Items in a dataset
►

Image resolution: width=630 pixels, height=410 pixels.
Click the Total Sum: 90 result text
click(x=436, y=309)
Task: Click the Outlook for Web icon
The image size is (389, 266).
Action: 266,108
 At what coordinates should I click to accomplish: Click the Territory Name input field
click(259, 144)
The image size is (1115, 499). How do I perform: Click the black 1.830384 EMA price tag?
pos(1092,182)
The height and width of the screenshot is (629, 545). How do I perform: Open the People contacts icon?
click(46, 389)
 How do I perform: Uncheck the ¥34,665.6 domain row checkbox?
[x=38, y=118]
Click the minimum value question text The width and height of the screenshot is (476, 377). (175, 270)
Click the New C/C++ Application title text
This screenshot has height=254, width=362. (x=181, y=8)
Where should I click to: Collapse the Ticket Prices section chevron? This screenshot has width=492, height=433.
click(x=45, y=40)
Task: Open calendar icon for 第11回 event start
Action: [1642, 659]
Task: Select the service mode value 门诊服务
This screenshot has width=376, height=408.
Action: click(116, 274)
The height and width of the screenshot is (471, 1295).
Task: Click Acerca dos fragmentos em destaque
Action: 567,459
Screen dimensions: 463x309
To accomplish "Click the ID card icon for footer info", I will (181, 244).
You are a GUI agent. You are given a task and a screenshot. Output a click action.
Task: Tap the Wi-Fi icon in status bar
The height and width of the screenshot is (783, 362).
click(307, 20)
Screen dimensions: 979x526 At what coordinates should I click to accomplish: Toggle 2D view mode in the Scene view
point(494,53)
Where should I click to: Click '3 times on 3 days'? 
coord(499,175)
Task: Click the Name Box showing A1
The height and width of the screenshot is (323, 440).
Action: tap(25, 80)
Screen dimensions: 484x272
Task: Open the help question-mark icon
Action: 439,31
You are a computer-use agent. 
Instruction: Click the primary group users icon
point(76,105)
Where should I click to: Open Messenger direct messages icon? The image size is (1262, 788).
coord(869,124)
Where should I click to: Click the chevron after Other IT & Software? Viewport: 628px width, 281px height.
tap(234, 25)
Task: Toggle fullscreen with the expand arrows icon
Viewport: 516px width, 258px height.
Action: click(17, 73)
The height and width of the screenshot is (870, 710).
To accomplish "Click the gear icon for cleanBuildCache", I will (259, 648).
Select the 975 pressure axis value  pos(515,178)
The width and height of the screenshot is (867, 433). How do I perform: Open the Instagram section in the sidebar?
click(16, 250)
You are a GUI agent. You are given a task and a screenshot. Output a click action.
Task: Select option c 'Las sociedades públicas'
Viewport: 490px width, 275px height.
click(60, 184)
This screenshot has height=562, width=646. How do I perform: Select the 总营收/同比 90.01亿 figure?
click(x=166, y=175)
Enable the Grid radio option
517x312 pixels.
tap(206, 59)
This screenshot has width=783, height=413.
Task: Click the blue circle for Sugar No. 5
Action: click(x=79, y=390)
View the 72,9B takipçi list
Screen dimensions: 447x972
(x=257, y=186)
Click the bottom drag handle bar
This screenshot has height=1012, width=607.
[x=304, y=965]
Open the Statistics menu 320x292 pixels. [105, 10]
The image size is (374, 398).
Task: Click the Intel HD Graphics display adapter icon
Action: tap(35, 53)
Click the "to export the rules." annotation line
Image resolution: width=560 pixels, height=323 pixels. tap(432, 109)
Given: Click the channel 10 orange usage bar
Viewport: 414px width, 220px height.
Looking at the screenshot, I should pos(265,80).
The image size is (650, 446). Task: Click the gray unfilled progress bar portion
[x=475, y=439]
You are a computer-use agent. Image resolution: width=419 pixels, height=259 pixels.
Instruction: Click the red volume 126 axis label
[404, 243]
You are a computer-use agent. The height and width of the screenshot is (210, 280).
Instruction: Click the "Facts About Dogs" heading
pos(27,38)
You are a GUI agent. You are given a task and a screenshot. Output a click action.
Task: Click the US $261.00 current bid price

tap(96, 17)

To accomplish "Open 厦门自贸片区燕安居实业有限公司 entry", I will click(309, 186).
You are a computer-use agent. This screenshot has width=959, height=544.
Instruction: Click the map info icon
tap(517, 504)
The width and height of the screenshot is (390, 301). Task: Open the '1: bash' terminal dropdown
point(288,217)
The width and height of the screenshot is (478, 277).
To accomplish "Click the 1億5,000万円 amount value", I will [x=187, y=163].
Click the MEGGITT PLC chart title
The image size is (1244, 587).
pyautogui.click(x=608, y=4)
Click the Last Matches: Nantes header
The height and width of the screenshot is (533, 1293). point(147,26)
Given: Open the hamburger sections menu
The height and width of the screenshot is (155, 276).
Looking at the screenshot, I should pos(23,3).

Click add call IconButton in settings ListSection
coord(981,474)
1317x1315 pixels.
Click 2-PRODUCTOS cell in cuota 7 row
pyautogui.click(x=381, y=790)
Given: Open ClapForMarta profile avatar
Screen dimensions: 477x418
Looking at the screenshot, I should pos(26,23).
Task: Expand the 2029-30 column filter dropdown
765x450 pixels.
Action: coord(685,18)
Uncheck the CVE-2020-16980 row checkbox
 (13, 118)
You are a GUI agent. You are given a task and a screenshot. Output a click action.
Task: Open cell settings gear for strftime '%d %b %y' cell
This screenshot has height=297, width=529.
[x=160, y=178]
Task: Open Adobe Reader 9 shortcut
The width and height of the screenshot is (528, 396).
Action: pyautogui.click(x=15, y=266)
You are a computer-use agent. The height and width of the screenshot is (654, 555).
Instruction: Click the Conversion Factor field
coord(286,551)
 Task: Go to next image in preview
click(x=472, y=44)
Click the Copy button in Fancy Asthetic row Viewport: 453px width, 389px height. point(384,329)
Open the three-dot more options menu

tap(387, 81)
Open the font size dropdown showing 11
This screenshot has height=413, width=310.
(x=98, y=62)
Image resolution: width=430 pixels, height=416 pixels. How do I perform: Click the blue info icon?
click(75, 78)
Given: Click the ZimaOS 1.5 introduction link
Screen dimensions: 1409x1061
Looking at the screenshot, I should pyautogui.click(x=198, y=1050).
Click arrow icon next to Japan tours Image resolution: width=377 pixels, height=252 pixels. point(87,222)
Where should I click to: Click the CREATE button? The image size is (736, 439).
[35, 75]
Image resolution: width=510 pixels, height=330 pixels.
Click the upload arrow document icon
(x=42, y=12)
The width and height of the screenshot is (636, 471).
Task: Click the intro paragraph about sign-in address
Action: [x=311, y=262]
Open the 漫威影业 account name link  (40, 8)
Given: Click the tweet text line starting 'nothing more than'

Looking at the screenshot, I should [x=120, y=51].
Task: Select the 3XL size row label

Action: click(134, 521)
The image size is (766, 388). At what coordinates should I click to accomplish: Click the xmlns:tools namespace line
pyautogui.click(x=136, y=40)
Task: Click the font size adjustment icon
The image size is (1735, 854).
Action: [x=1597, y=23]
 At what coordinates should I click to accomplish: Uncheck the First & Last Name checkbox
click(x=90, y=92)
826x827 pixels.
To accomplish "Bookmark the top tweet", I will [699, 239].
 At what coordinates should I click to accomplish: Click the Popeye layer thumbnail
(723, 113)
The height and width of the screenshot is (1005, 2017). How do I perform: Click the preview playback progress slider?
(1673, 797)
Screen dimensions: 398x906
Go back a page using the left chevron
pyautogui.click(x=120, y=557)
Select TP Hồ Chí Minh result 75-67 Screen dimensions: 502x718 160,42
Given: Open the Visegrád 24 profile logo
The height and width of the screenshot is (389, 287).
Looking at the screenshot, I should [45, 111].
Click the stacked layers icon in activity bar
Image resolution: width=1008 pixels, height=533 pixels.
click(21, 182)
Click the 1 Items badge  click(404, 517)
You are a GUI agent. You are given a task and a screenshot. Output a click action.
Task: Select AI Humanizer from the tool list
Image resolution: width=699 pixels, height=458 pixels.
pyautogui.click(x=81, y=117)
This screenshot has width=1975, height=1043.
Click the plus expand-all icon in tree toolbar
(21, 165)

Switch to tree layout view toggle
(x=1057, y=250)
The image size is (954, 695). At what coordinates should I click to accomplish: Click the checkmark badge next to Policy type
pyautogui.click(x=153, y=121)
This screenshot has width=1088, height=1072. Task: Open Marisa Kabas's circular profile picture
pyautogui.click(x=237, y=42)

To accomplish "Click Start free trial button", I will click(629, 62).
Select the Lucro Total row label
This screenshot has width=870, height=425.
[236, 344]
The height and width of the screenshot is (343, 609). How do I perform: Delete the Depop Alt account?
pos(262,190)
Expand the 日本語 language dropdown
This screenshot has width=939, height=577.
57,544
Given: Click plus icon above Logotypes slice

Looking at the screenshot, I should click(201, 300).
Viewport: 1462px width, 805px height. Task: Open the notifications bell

◄

**GIVEN REQUEST**
Format the items in the stretch from the line containing "The width and height of the screenshot is (478, 277)." through the line containing "pyautogui.click(x=608, y=4)" as a two-column CSV with the headers instruction and response. Give one row per item, put each item's text and its answer in their own quoted fields, and replace any line breaks with spaces.

**RESPONSE TO THIS EXERCISE**
instruction,response
"The width and height of the screenshot is (478, 277). To accomplish ""Click the 1億5,000万円 amount value"",","I will [x=187, y=163]."
"Click the MEGGITT PLC chart title The image size is (1244, 587).","pyautogui.click(x=608, y=4)"